#### Problem details:
Your answer is the line containing "Open the three-dot message options menu" plus every line after it to the end of the data below, transcribed exactly and with nothing else.

+-------+

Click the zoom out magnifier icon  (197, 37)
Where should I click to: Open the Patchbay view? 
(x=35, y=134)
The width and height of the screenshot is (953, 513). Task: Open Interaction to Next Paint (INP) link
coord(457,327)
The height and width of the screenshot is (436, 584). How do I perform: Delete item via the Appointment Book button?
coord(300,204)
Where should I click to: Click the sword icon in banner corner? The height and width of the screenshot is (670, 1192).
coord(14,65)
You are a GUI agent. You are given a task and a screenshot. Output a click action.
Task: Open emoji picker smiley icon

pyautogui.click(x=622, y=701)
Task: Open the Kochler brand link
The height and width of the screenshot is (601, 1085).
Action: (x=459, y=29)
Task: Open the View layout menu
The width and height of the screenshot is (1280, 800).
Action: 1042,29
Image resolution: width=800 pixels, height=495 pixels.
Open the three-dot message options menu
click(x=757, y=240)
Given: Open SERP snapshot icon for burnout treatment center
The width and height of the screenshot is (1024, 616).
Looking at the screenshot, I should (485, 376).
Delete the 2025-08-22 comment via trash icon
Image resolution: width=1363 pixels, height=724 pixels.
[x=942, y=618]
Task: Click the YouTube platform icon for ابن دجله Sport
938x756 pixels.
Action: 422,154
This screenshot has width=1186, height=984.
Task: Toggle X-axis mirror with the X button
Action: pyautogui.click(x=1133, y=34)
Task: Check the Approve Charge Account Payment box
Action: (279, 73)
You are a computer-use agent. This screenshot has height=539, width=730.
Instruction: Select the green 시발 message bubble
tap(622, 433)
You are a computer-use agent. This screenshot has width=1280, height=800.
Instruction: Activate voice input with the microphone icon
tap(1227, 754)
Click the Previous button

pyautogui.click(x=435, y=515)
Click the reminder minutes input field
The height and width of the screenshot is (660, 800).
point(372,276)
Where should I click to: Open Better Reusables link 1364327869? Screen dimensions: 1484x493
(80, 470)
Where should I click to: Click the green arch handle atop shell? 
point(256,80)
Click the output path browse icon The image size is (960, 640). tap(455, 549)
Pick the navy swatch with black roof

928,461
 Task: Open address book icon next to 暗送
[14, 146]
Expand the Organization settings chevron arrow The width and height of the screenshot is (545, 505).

+-------+

#### Written solution:
Open the three-dot message options menu
click(x=757, y=240)
Given: Open SERP snapshot icon for burnout treatment center
The width and height of the screenshot is (1024, 616).
Looking at the screenshot, I should (485, 376).
Delete the 2025-08-22 comment via trash icon
Image resolution: width=1363 pixels, height=724 pixels.
[x=942, y=618]
Task: Click the YouTube platform icon for ابن دجله Sport
938x756 pixels.
Action: 422,154
This screenshot has width=1186, height=984.
Task: Toggle X-axis mirror with the X button
Action: pyautogui.click(x=1133, y=34)
Task: Check the Approve Charge Account Payment box
Action: (279, 73)
You are a computer-use agent. This screenshot has height=539, width=730.
Instruction: Select the green 시발 message bubble
tap(622, 433)
You are a computer-use agent. This screenshot has width=1280, height=800.
Instruction: Activate voice input with the microphone icon
tap(1227, 754)
Click the Previous button

pyautogui.click(x=435, y=515)
Click the reminder minutes input field
The height and width of the screenshot is (660, 800).
point(372,276)
Where should I click to: Open Better Reusables link 1364327869? Screen dimensions: 1484x493
(80, 470)
Where should I click to: Click the green arch handle atop shell? 
point(256,80)
Click the output path browse icon The image size is (960, 640). tap(455, 549)
Pick the navy swatch with black roof

928,461
 Task: Open address book icon next to 暗送
[14, 146]
Expand the Organization settings chevron arrow The width and height of the screenshot is (545, 505).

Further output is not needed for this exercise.